軟骨の役割
関節の軟骨は、私たちのからだが動くときに大切な役割を担っています。膝の関節軟骨は大腿骨(太ももの骨)と脛骨(すねの骨)のそれぞれの接触面を薄く覆い、関節が動く際に骨と骨の衝突や摩擦を防ぐクッションの役割をしています。クッションが薄くなると関節の動きにきしみが生じたり骨どうしが直接ぶつかったりして、関節のそばの神経が刺激され痛みを引き起こします。人の全身にある軟骨には組織成分の違いにより硝子軟骨(しょうしなんこつ)、線維軟骨(せんいなんこつ)、弾性軟骨(だんせいなんこつ)があります。膝などの関節軟骨は硝子軟骨で、半月板は線維軟骨にあたります。
●関節軟骨の構造と組織成分
人の軟骨は損なわれ減少することはあっても再生することはほとんどないと言われています。代謝により作り替えられていますが高齢になると基礎代謝が衰えすり減った分に生成が追い付かなくなっていきます。そのため加齢とともに膝に痛みを抱える人が多くなるのです。

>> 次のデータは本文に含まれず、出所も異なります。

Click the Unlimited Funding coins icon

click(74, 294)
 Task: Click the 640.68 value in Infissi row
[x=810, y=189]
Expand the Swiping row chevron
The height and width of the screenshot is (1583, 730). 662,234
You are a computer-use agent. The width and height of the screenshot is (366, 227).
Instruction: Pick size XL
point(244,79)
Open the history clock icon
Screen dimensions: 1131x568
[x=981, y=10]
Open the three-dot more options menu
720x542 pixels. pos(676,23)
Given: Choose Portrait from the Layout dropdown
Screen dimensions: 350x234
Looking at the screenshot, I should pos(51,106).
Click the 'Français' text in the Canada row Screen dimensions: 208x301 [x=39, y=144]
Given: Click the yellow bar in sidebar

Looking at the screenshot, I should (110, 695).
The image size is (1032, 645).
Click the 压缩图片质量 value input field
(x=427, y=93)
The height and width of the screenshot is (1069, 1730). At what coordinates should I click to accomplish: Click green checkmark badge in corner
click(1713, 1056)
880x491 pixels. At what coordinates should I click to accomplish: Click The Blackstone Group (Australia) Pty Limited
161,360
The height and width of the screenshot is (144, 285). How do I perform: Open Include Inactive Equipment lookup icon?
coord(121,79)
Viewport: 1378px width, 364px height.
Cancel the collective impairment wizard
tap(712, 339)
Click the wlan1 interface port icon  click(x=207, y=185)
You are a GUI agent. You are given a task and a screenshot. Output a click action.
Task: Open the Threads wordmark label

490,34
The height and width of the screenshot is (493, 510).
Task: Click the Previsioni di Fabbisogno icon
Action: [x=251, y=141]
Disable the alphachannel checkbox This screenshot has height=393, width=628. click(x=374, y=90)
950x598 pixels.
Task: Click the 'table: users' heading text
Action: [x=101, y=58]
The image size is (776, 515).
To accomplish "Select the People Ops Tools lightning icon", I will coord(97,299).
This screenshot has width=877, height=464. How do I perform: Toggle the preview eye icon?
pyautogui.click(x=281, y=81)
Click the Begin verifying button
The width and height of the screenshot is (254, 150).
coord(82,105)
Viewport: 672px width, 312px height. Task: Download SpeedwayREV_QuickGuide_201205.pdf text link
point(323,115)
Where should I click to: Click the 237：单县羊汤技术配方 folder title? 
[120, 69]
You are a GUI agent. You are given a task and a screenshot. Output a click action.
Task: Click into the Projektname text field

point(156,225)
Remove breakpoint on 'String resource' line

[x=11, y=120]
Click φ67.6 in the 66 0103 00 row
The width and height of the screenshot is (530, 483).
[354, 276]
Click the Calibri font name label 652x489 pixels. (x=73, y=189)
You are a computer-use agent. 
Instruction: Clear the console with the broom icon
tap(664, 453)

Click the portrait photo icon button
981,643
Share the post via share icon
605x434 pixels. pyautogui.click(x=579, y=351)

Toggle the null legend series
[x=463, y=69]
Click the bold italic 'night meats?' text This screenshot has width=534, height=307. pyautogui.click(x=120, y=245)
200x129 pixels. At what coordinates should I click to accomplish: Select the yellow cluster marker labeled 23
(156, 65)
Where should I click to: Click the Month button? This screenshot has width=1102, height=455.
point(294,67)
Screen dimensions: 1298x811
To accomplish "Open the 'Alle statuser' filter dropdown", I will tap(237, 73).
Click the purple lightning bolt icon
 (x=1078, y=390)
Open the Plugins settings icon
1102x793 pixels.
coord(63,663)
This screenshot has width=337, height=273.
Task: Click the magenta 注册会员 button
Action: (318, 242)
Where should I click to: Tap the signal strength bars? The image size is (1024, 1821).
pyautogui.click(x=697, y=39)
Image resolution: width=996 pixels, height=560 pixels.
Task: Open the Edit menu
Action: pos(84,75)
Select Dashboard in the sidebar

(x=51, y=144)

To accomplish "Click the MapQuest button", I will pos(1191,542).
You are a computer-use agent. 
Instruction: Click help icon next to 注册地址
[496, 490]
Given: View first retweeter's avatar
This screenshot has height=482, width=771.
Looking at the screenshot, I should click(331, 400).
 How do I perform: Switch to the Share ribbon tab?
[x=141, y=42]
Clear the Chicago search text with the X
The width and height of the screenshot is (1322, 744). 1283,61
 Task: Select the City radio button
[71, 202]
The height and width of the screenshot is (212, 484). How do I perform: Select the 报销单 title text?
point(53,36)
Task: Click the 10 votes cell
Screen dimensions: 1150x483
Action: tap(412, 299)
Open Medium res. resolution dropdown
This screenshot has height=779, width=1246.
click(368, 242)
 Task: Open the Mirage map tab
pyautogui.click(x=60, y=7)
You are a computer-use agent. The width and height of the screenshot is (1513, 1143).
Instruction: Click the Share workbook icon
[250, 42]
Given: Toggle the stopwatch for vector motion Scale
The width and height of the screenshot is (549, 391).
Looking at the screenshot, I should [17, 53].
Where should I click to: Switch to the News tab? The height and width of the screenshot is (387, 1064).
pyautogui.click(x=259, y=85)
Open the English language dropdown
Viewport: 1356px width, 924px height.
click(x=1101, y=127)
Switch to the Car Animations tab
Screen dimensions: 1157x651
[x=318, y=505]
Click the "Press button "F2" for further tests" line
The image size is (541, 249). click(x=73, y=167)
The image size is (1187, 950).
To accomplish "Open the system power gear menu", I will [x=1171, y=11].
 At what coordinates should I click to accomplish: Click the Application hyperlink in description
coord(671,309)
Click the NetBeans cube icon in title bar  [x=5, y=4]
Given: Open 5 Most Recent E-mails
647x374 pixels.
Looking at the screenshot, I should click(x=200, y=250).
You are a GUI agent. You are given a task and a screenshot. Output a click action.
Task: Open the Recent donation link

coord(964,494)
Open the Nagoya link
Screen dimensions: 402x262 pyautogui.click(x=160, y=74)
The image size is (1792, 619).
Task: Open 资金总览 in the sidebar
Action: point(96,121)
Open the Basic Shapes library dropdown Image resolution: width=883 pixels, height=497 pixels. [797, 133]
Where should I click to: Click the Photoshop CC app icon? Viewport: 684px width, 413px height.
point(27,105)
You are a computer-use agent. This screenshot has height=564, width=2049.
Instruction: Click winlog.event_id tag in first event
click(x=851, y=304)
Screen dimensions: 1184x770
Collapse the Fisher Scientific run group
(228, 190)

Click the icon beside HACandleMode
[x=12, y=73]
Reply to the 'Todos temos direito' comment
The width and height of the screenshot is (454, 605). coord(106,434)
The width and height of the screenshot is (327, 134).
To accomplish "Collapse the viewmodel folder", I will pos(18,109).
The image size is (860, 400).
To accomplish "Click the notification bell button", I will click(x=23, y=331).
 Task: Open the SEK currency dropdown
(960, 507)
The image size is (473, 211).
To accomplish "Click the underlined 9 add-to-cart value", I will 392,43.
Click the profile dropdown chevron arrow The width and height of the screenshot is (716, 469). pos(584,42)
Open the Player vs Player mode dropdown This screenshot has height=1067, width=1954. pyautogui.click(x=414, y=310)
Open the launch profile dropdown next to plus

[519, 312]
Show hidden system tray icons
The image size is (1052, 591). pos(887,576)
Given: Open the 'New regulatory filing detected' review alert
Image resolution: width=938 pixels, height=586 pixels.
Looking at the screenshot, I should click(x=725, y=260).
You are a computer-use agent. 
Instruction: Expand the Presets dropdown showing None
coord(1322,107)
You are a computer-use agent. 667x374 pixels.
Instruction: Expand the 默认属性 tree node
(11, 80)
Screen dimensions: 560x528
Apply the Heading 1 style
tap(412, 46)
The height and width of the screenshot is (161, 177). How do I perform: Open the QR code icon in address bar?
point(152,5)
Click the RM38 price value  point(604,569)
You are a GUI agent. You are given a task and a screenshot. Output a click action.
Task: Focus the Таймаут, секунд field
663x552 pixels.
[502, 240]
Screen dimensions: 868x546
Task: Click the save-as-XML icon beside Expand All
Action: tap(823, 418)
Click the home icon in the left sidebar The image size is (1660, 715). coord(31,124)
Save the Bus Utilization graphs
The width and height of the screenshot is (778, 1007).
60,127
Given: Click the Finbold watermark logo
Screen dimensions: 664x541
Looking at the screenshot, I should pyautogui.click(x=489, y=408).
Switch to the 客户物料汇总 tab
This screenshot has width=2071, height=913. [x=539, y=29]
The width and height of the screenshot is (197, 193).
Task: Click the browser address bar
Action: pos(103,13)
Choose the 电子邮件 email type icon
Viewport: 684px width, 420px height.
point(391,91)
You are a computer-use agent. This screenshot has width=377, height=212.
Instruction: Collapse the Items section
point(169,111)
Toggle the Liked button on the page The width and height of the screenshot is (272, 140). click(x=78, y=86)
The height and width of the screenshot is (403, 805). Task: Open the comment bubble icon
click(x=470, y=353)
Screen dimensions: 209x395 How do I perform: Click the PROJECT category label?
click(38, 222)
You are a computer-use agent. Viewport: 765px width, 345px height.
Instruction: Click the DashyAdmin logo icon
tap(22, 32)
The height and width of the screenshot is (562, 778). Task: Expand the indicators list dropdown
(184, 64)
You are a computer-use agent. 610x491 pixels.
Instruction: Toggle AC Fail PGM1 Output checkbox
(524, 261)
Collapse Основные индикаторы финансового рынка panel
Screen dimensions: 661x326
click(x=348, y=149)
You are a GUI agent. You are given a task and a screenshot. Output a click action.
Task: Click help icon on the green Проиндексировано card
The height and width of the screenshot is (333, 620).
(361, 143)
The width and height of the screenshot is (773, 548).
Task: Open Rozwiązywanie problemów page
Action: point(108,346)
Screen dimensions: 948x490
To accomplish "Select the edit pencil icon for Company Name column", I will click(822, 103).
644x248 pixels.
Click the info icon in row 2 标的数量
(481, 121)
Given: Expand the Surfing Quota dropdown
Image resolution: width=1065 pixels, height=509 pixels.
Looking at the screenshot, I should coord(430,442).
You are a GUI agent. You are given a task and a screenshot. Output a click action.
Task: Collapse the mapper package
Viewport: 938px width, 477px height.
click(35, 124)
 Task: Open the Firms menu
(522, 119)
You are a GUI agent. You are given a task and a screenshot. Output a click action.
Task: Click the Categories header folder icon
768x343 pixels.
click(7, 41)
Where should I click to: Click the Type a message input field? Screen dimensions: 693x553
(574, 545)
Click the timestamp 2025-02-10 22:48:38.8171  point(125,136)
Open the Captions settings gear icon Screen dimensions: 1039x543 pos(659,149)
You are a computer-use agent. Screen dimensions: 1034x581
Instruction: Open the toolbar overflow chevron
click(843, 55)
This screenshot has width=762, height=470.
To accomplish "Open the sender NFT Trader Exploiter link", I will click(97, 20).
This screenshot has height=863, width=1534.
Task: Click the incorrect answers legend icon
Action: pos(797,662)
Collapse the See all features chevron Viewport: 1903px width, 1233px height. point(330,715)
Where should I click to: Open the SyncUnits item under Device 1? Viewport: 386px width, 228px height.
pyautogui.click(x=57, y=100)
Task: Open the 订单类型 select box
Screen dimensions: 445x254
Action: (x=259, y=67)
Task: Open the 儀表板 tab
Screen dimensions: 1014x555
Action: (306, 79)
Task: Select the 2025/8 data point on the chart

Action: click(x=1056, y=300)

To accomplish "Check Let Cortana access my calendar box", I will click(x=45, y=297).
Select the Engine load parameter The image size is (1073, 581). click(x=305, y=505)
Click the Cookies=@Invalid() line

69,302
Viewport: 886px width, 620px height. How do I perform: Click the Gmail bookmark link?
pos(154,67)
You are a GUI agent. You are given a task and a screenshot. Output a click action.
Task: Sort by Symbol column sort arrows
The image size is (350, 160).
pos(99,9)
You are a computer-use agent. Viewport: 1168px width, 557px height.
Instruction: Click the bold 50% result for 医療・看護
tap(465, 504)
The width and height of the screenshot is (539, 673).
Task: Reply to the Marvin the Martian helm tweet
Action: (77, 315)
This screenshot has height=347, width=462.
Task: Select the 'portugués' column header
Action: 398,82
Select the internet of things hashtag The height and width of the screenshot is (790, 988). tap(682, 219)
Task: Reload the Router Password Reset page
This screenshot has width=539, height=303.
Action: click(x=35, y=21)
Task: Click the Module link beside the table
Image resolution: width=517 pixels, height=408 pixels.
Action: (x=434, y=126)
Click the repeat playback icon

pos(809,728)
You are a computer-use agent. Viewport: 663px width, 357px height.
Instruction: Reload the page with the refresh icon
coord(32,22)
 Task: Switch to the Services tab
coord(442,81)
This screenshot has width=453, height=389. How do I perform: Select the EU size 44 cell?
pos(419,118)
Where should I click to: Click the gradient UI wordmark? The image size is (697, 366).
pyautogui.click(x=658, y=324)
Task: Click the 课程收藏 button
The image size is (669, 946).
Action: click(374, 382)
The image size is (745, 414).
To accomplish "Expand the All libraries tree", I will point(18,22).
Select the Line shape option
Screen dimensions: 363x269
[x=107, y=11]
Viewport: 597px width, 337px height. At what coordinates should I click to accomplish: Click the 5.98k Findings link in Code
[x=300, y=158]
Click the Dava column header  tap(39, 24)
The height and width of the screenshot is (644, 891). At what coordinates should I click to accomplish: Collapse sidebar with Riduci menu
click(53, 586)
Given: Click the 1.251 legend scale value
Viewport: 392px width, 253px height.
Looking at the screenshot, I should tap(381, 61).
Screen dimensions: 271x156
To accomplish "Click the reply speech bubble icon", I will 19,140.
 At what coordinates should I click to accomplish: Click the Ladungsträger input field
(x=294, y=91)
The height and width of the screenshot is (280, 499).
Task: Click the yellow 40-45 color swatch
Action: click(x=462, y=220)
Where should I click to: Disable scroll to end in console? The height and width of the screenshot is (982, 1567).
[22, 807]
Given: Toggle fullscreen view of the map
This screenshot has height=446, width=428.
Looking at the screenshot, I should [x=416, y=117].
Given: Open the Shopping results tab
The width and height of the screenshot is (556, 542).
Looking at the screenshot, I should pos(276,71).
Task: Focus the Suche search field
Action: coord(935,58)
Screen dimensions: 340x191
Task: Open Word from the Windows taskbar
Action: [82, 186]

人の関節軟骨は3~5ミリと薄く軟骨はプラスチック製の消しゴムのような硬さ・弾力と言われています。軟骨の60~80%は水分が占め残りの約20%は軟骨基質(細胞間にある物質)です。軟骨基質を構成するものは繊維質のコラーゲン、たんぱく質に糖が結合した糖たんぱく質の一種であるプロテオグリカンなどで、プロテオグリカンにはヒアルロン酸、コンドロイチン硫酸が含まれます。これら(ヒアルロン酸、コンドロイチン硫酸など)はグルコサミンなどが原料となっており水分保持の役割をしています。軟骨細胞が軟骨全体に占める割合は約1%です。
●軟骨がすり減る原因
軟骨は加齢による減少の他に膝にかかる負担など外的要因によって損傷したりすり減ったりします。最も多い原因は体重が重いことによる膝への負担です。無理な運動によっても軟骨はすり減ります。脚の筋力の低下や過去に膝に負担のかかるスポーツを経験していたことも原因になり得ます。円背(えんぱい:背中が丸くなっていること)、O脚などの骨格的な要因によるものもあります。また足に合わない靴やかかとの高いヒールの靴を履くことでも膝に負担をかけます。そして変形性膝関節症の患者は女性が男性の4倍と言われています。女性は閉経によりコラーゲンの生成に関わる女性ホルモンであるエストロゲンの分泌が減少するため閉経後の女性に疾患が多く見られます。